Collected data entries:
┄┄┄┄┄┄
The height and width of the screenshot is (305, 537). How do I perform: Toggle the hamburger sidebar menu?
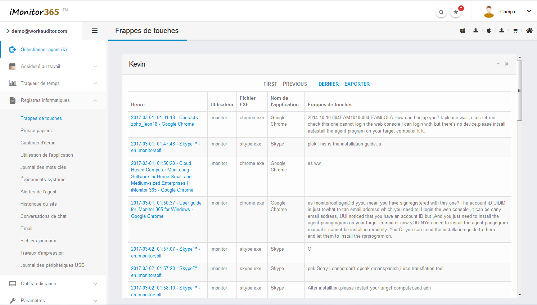95,31
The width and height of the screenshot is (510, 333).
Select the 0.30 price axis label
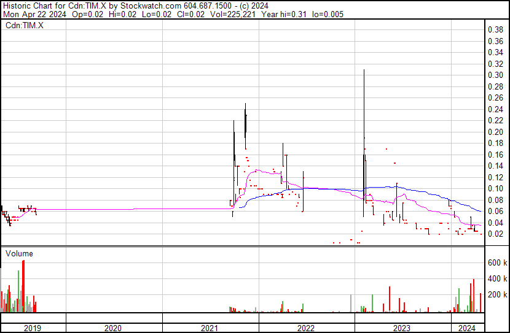[495, 75]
┄┄┄┄┄┄
▶ [What is required] Copy every record verbatim while leaving each picture out.

▶ [Finished exercise]
The height and width of the screenshot is (305, 537). How do I perform: Toggle the hamburger sidebar menu?
95,31
The width and height of the screenshot is (510, 333).
Select the 0.30 price axis label
[495, 75]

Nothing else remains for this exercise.